Poverty

Why Americans Should Care About Sri Lanka's Economic Crisis

Date:
Sri Lanka crisis

This op-ed originally appeared in Newsweek.

Hundreds of Sri Lankan protestors recently took to the streets, frustrated with the South Asian country's worst economic crisis in seven decades.

Sri Lanka's crisis is no mere financial downturn, like Americans are experiencing now. Our economic system is literally collapsing, with millions of people in desperate need of humanitarian aid. Ten-hour blackouts have become part of daily life in Sri Lanka. Food, water, and other basic necessities are not guaranteed. More than 6 million Sri Lankans are food insecure. Inflation is 66 percent year over year (as of October), child malnutrition is skyrocketing. Parents cannot afford meat, milk, or eggs, forcing themselves into difficult sacrifices.

As a resident of Sri Lanka's capital, Colombo, it is heartbreaking to see my countrymen suffer to such a degree. Even worse, there is no end in sight to their suffering, with the economic crisis expected to deepen in the coming months.

Worse yet, the Sri Lankan economic crisis was predictable.

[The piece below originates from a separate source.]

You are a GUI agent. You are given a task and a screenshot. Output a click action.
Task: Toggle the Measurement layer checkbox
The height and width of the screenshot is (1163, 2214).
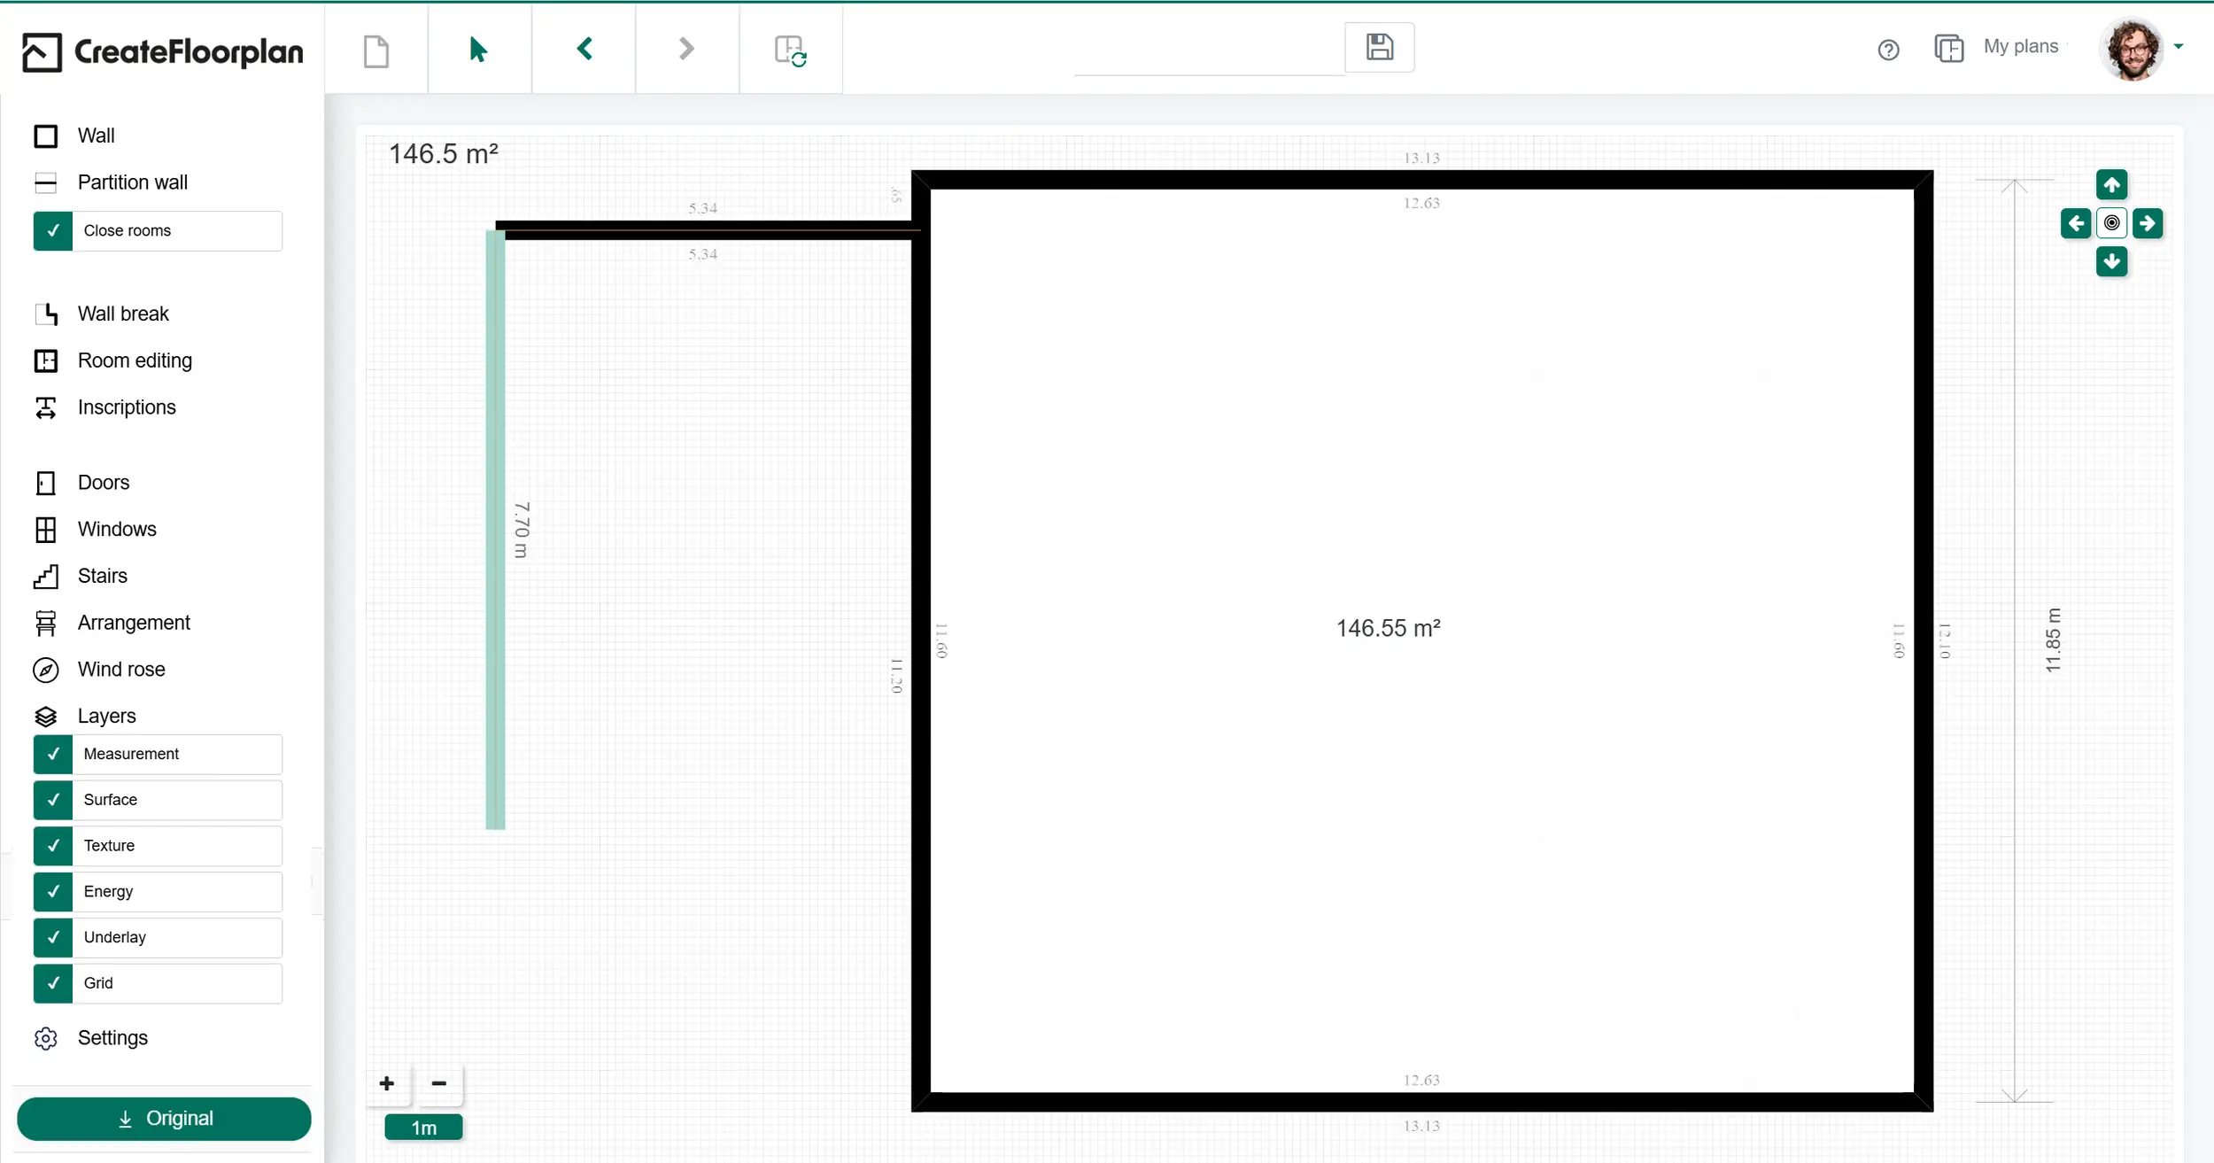click(x=53, y=754)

My organization, the independent policy think tank Advocata Institute, not only predicted our bleak scenario, but also spent years strategically preparing to soften the blow and get Sri Lanka back on track over the next decade.

In 2019, a new nationalist government came to power, subsequently fomenting economic divisions and erring in policy strategy, announcing such disastrous priorities as "food self-sufficiency" (among others). When the COVID-19 pandemic hit, Sri Lankan policymakers assumed the coronavirus was solely to blame for the country's economic problems. But they were never short-term; to the contrary, the disruptions of the pandemic only exposed the long-term errors of the nation's expansion of the public sector, its debt obligations, and a deepened budgetary hole. Earlier this year, Sri Lanka predictably defaulted on its debt for the first time in history, no longer able to cover the costs of Big Government.

The numbers are jarring. Sri Lanka's labor force totals roughly 8 million workers. Over 1.5 million (almost 20 percent) of them are public-sector employees. The size of the public sector has doubled over the last 15 years alone, coming out to one public servant for every 14 Sri Lankan citizens. And the efficiency of government workers is historically low, especially when compared to their counterparts in other South Asian countries.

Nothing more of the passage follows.